[Stored data]
☆ ☆ ☆ ☆ ☆
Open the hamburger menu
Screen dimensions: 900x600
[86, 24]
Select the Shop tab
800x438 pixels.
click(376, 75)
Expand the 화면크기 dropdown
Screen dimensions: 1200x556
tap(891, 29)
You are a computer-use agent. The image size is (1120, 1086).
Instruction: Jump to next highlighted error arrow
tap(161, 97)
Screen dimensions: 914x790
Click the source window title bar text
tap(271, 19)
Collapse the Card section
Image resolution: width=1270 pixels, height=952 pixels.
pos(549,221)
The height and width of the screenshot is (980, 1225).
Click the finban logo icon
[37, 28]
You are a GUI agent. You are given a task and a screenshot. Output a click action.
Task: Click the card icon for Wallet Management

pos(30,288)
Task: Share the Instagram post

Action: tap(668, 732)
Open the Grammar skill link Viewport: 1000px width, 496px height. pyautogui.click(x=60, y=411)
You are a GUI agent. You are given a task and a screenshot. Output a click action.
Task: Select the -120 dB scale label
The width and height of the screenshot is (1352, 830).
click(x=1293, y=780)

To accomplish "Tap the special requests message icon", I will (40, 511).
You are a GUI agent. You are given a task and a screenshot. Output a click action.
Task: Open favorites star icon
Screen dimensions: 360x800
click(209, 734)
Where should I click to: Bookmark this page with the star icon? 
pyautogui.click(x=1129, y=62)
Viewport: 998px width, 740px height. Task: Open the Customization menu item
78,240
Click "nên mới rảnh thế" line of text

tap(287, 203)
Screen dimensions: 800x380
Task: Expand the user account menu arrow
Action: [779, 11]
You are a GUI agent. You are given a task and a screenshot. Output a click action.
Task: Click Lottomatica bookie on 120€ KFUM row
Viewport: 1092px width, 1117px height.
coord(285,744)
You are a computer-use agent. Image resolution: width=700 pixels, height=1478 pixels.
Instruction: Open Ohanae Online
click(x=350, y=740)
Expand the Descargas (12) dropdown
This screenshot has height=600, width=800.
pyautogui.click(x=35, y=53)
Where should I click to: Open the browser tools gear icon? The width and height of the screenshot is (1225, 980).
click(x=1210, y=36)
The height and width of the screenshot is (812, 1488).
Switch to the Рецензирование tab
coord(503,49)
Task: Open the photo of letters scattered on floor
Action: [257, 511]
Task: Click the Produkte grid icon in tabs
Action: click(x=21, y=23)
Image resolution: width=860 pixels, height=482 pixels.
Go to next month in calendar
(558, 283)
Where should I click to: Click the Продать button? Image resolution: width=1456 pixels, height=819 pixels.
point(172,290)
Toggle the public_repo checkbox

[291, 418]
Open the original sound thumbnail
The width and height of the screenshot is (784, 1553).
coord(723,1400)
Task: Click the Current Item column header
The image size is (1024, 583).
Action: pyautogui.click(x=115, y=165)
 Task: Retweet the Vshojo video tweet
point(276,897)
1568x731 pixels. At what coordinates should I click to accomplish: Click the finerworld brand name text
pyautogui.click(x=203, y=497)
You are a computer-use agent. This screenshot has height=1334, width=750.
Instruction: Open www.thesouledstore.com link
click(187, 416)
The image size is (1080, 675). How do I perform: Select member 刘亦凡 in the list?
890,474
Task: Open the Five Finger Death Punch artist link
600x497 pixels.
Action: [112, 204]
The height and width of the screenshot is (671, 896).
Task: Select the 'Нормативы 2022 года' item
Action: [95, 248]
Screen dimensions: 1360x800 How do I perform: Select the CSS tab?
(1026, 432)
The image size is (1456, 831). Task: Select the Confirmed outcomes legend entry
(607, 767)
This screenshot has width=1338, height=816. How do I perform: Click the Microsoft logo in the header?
☆ ☆ ☆ ☆ ☆
Restate the records above in full, keeping each line exactly as it stands.

Open the hamburger menu
Screen dimensions: 900x600
[86, 24]
Select the Shop tab
800x438 pixels.
click(376, 75)
Expand the 화면크기 dropdown
Screen dimensions: 1200x556
tap(891, 29)
You are a computer-use agent. The image size is (1120, 1086).
Instruction: Jump to next highlighted error arrow
tap(161, 97)
Screen dimensions: 914x790
Click the source window title bar text
tap(271, 19)
Collapse the Card section
Image resolution: width=1270 pixels, height=952 pixels.
pos(549,221)
The height and width of the screenshot is (980, 1225).
Click the finban logo icon
[37, 28]
You are a GUI agent. You are given a task and a screenshot. Output a click action.
Task: Click the card icon for Wallet Management

pos(30,288)
Task: Share the Instagram post

Action: tap(668, 732)
Open the Grammar skill link Viewport: 1000px width, 496px height. pyautogui.click(x=60, y=411)
You are a GUI agent. You are given a task and a screenshot. Output a click action.
Task: Select the -120 dB scale label
The width and height of the screenshot is (1352, 830).
click(x=1293, y=780)

To accomplish "Tap the special requests message icon", I will (40, 511).
You are a GUI agent. You are given a task and a screenshot. Output a click action.
Task: Open favorites star icon
Screen dimensions: 360x800
click(209, 734)
Where should I click to: Bookmark this page with the star icon? 
pyautogui.click(x=1129, y=62)
Viewport: 998px width, 740px height. Task: Open the Customization menu item
78,240
Click "nên mới rảnh thế" line of text

tap(287, 203)
Screen dimensions: 800x380
Task: Expand the user account menu arrow
Action: [779, 11]
You are a GUI agent. You are given a task and a screenshot. Output a click action.
Task: Click Lottomatica bookie on 120€ KFUM row
Viewport: 1092px width, 1117px height.
coord(285,744)
You are a computer-use agent. Image resolution: width=700 pixels, height=1478 pixels.
Instruction: Open Ohanae Online
click(x=350, y=740)
Expand the Descargas (12) dropdown
This screenshot has height=600, width=800.
pyautogui.click(x=35, y=53)
Where should I click to: Open the browser tools gear icon? The width and height of the screenshot is (1225, 980).
click(x=1210, y=36)
The height and width of the screenshot is (812, 1488).
Switch to the Рецензирование tab
coord(503,49)
Task: Open the photo of letters scattered on floor
Action: [257, 511]
Task: Click the Produkte grid icon in tabs
Action: click(x=21, y=23)
Image resolution: width=860 pixels, height=482 pixels.
Go to next month in calendar
(558, 283)
Where should I click to: Click the Продать button? Image resolution: width=1456 pixels, height=819 pixels.
point(172,290)
Toggle the public_repo checkbox

[291, 418]
Open the original sound thumbnail
The width and height of the screenshot is (784, 1553).
coord(723,1400)
Task: Click the Current Item column header
The image size is (1024, 583).
Action: pyautogui.click(x=115, y=165)
 Task: Retweet the Vshojo video tweet
point(276,897)
1568x731 pixels. At what coordinates should I click to accomplish: Click the finerworld brand name text
pyautogui.click(x=203, y=497)
You are a computer-use agent. This screenshot has height=1334, width=750.
Instruction: Open www.thesouledstore.com link
click(187, 416)
The image size is (1080, 675). How do I perform: Select member 刘亦凡 in the list?
890,474
Task: Open the Five Finger Death Punch artist link
600x497 pixels.
Action: [112, 204]
The height and width of the screenshot is (671, 896).
Task: Select the 'Нормативы 2022 года' item
Action: [95, 248]
Screen dimensions: 1360x800 How do I perform: Select the CSS tab?
(1026, 432)
The image size is (1456, 831). Task: Select the Confirmed outcomes legend entry
(607, 767)
This screenshot has width=1338, height=816. How do I perform: Click the Microsoft logo in the header?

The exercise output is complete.